### What you need to do
Please write out word for word the part of the article on Hamas and the Gaza ceasefire below, starting with "Ending the suffering" and going on through "resolve the conflict.".

### Selected extract
###

Hamas terrorists are playing the West for fools

Hamas
Hamas

Ending the suffering endured by ordinary Palestinians in the eight months since Hamas terrorists launched their devastating attack against Israel on October 7 has been the driving motivation behind Western efforts to resolve the conflict.

While securing the release of the estimated 120 or so Israeli hostages still being held captive by Hamas is another important consideration, trying to prevent Palestinian civilians from experiencing further bloodshed seems to have been foremost in the minds of those seeking to implement a ceasefire in Gaza.

The Biden administration, in particular, remains so invested in reaching a ceasefire that it secured backing from the United Nations Security Council prior to Secretary of State Antony Blinken undertaking yet another diplomatic mission to the Middle East, his eighth since the Gaza conflict erupted.

###

### Stored rows

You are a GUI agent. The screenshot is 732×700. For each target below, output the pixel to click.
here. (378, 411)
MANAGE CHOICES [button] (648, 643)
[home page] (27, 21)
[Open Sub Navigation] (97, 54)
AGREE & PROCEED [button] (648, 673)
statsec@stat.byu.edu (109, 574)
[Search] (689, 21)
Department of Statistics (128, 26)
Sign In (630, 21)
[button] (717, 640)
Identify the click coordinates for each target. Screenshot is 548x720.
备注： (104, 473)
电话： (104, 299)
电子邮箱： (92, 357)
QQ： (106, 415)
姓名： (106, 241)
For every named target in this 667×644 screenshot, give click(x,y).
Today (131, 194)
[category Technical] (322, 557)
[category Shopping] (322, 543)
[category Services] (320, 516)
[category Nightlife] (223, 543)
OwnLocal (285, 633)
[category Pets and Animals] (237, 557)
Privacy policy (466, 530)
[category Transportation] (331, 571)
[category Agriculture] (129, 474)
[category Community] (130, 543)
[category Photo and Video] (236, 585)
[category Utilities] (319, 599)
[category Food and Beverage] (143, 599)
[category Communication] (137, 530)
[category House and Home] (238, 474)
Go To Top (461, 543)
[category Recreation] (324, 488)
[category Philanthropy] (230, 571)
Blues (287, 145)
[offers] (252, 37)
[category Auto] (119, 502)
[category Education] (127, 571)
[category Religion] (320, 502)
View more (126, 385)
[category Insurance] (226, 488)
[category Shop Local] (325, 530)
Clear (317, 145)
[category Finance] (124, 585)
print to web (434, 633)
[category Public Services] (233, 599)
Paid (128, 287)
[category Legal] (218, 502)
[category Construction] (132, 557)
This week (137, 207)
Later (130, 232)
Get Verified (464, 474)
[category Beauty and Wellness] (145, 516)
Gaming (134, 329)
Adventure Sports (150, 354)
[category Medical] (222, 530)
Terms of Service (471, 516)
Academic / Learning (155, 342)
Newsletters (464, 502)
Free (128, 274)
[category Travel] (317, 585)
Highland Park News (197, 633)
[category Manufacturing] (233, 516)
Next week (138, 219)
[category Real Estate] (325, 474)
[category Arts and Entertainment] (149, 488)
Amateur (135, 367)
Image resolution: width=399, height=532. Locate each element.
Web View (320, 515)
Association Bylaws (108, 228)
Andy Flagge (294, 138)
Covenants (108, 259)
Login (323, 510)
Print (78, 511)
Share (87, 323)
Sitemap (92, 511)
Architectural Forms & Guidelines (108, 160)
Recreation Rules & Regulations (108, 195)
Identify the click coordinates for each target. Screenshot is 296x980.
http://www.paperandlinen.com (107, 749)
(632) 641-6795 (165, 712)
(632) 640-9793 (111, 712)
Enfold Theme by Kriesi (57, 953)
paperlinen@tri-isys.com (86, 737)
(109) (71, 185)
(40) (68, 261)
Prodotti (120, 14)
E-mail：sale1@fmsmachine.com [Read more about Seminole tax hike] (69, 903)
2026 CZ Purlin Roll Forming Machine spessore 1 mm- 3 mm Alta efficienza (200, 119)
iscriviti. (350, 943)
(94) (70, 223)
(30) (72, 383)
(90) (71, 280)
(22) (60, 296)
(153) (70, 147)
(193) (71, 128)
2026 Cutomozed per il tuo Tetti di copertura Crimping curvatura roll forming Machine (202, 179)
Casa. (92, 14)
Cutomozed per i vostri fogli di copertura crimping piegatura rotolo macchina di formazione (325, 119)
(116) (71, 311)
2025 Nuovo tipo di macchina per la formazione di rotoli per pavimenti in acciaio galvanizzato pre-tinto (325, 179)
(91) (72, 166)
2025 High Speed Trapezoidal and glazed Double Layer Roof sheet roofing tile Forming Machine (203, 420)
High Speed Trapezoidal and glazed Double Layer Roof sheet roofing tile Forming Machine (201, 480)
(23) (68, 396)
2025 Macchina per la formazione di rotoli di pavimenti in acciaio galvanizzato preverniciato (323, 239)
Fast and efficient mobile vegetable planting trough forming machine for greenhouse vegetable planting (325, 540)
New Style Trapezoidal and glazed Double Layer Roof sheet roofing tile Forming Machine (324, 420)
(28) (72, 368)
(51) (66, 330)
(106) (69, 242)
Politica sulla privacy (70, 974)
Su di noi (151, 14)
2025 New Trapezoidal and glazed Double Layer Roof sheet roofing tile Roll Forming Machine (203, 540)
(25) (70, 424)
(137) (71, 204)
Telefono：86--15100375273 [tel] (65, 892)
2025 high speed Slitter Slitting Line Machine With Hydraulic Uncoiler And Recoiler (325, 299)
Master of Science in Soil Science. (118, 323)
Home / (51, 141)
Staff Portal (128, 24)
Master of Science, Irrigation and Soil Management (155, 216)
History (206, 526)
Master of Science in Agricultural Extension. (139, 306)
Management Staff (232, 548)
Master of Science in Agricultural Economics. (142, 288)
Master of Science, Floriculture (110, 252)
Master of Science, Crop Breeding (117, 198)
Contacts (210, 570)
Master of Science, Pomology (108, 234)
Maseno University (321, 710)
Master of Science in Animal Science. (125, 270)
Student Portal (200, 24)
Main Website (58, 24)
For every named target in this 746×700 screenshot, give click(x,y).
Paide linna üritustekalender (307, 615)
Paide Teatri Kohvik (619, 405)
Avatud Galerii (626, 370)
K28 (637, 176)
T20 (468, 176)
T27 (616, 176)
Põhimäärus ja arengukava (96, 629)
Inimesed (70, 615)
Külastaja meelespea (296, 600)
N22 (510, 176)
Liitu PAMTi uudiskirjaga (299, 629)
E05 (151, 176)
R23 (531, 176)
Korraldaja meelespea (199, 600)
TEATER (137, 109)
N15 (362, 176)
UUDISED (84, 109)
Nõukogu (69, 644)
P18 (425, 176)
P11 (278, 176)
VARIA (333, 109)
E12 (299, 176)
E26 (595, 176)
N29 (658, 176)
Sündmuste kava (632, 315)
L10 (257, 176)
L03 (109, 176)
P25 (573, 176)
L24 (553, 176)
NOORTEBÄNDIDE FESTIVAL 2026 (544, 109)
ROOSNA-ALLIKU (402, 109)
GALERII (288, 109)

###

### Result
Ending the suffering endured by ordinary Palestinians in the eight months since Hamas terrorists launched their devastating attack against Israel on October 7 has been the driving motivation behind Western efforts to resolve the conflict.